- _ÜBUNGSAUFGABEN_:
**1.** Entnimm dem Textauszug über die Mobilisierung zu Ende Gelände alles von „Mit einer Infoveranstaltung“ bis hinunter zu „Im Text nachlesen.“.
**2.** Wie viele Gruppen des Bündnisses haben sich laut dem Textauszug bei der Infoveranstaltung im Stuttgarter Schlosspark vorgestellt?

- _VORLIEGENDER TEXTAUSZUG_:
Stuttgart goes Ende Gelände!

Aktionstage von Ende Gelände, Rheinisches Braunkohlerevier – Kohle stoppen. Systemwandel jetzt!

23 – 28. September 2020

Die Gruppen aus dem Bündnis Kesselbambule haben sich dazu entschieden gemeinsam für Ende Gelände zu mobilisieren und eine gemeinsame Anfahrt zu organisieren. In einer Massenaktion des zivilen Ungehorsams werden wir Ende September für das Bestehen der Dörfer, eine ernsthafte Klimagerechtigkeit und einen echten Systemwandel einstehen.

Mit einer Infoveranstaltung waren wir am Samstag 12.9. ab Nachmittags im Schlosspark in Stuttgart anzutreffen. 5 unterschiedliche Gruppen des Bündnisses haben sich vorgestellt und Inputs rund um das Thema Klimakrise/Klimagerechtigkeit gehalten. Es gab unter Anderem “Klimekrise aus feministischer Perspektive”, “Klimakrise und Generationenfrage”, “Klimakrise und Klassenfrage”, “Klimakrise und (Neo-)Kolonialismus” sowie “Herrschaft und Ökologie”. Unseren Input zu „Herrschaft und Ökologie könnt ihr weiter unten Im Text nachlesen.

(In einem Datensatz aufgeführte Einträge)

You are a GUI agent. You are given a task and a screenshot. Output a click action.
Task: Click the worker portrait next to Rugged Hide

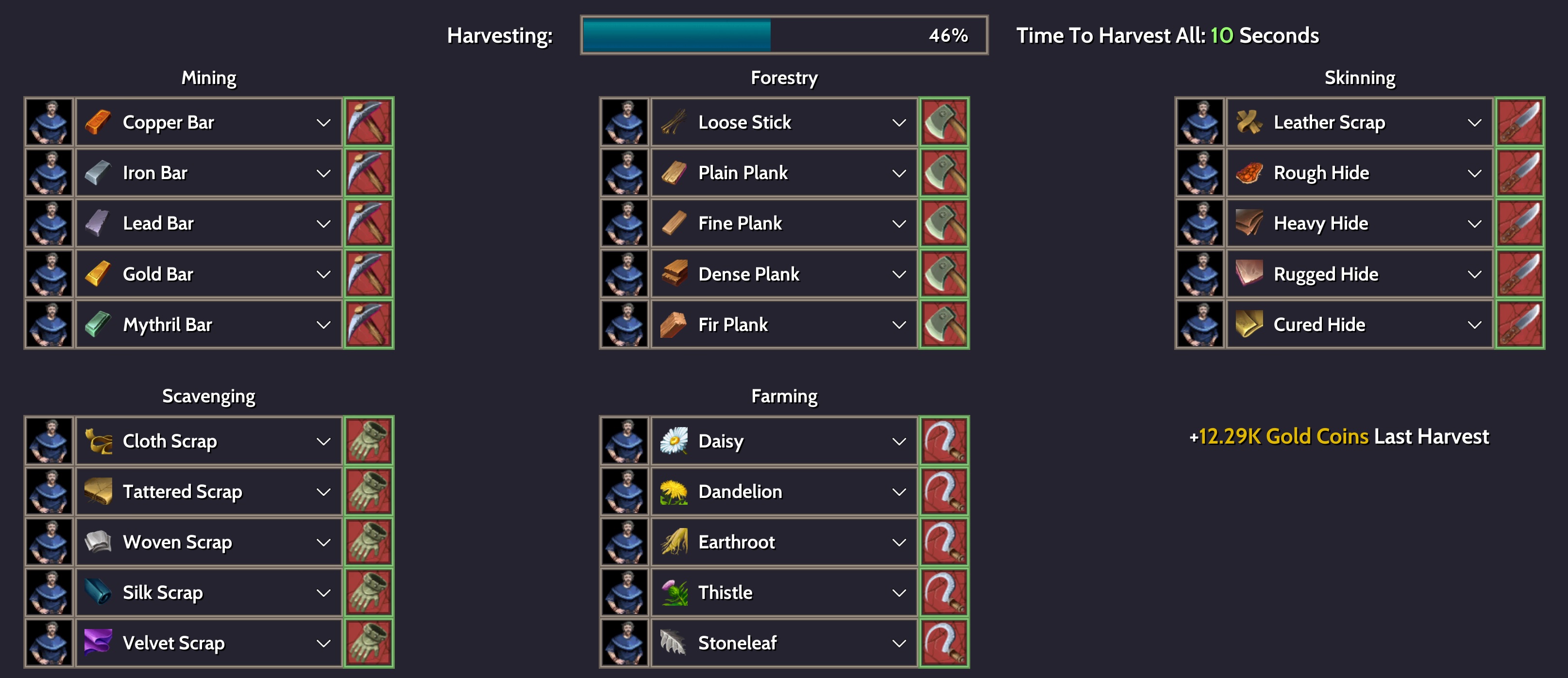[x=1200, y=274]
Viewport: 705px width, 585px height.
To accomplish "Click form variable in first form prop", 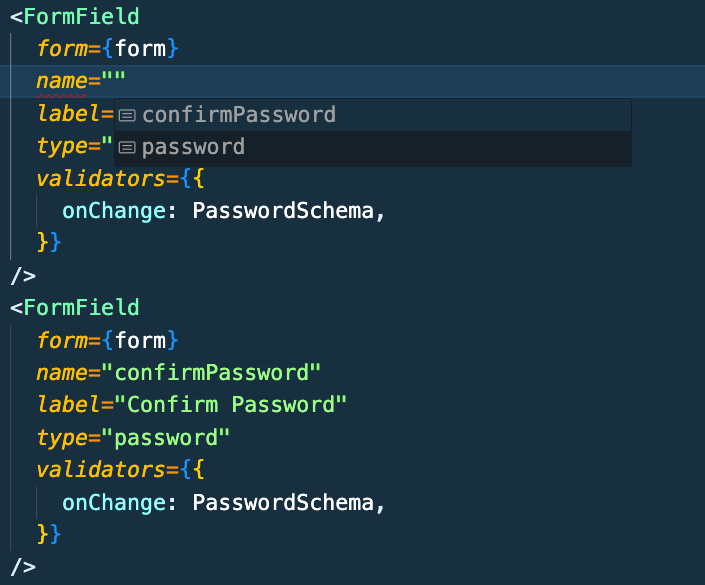I will point(140,49).
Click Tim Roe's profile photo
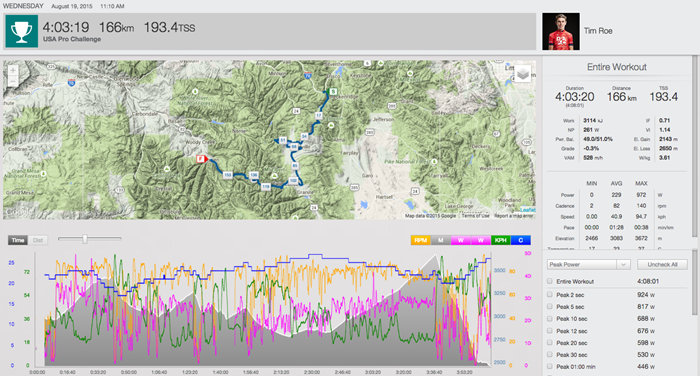The image size is (700, 376). [561, 31]
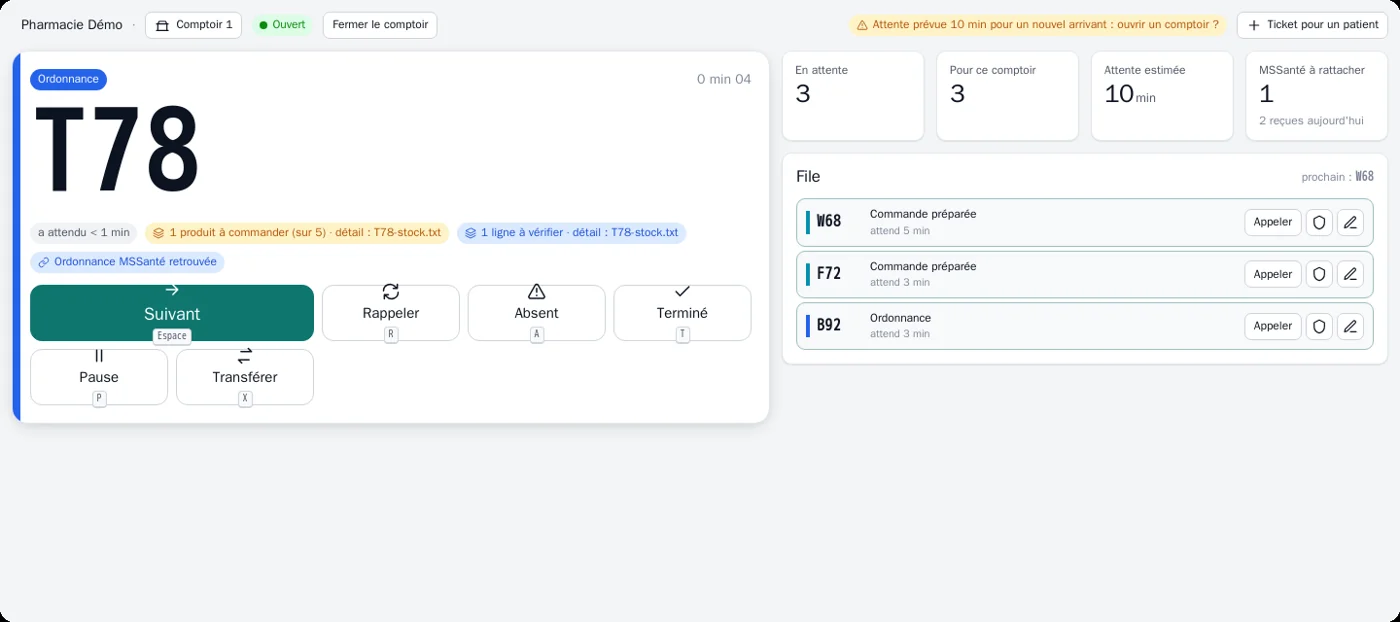Image resolution: width=1400 pixels, height=622 pixels.
Task: Click the shield icon on ticket W68
Action: point(1319,222)

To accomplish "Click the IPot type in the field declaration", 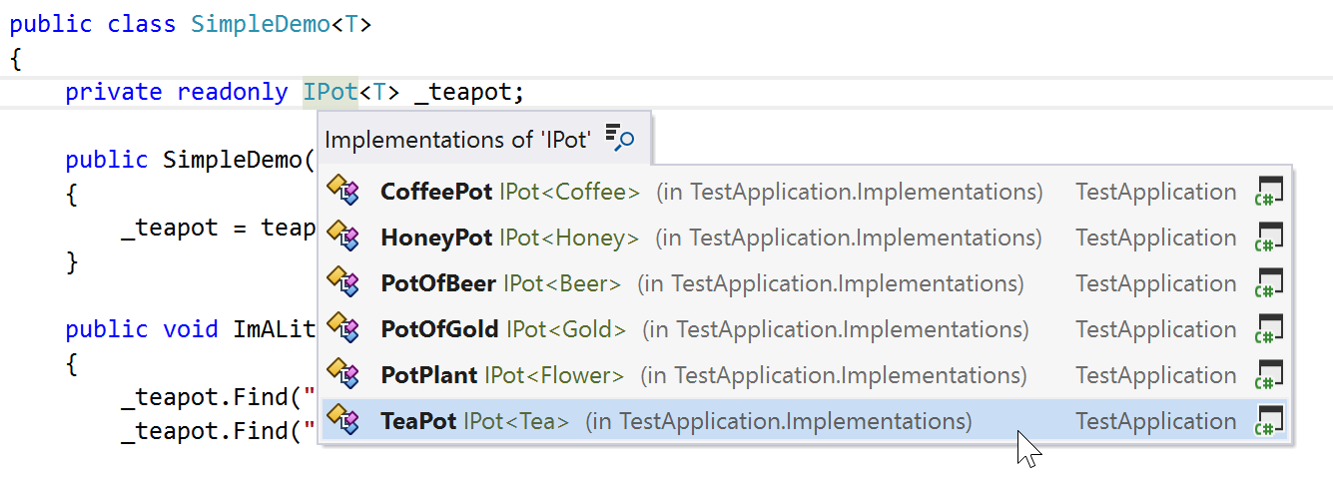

- _SCHRIFTLICHE ANTWORTEN_:
**1.**
Mit einer Infoveranstaltung waren wir am Samstag 12.9. ab Nachmittags im Schlosspark in Stuttgart anzutreffen. 5 unterschiedliche Gruppen des Bündnisses haben sich vorgestellt und Inputs rund um das Thema Klimakrise/Klimagerechtigkeit gehalten. Es gab unter Anderem “Klimekrise aus feministischer Perspektive”, “Klimakrise und Generationenfrage”, “Klimakrise und Klassenfrage”, “Klimakrise und (Neo-)Kolonialismus” sowie “Herrschaft und Ökologie”. Unseren Input zu „Herrschaft und Ökologie könnt ihr weiter unten Im Text nachlesen.

**2.** Fünf Gruppen.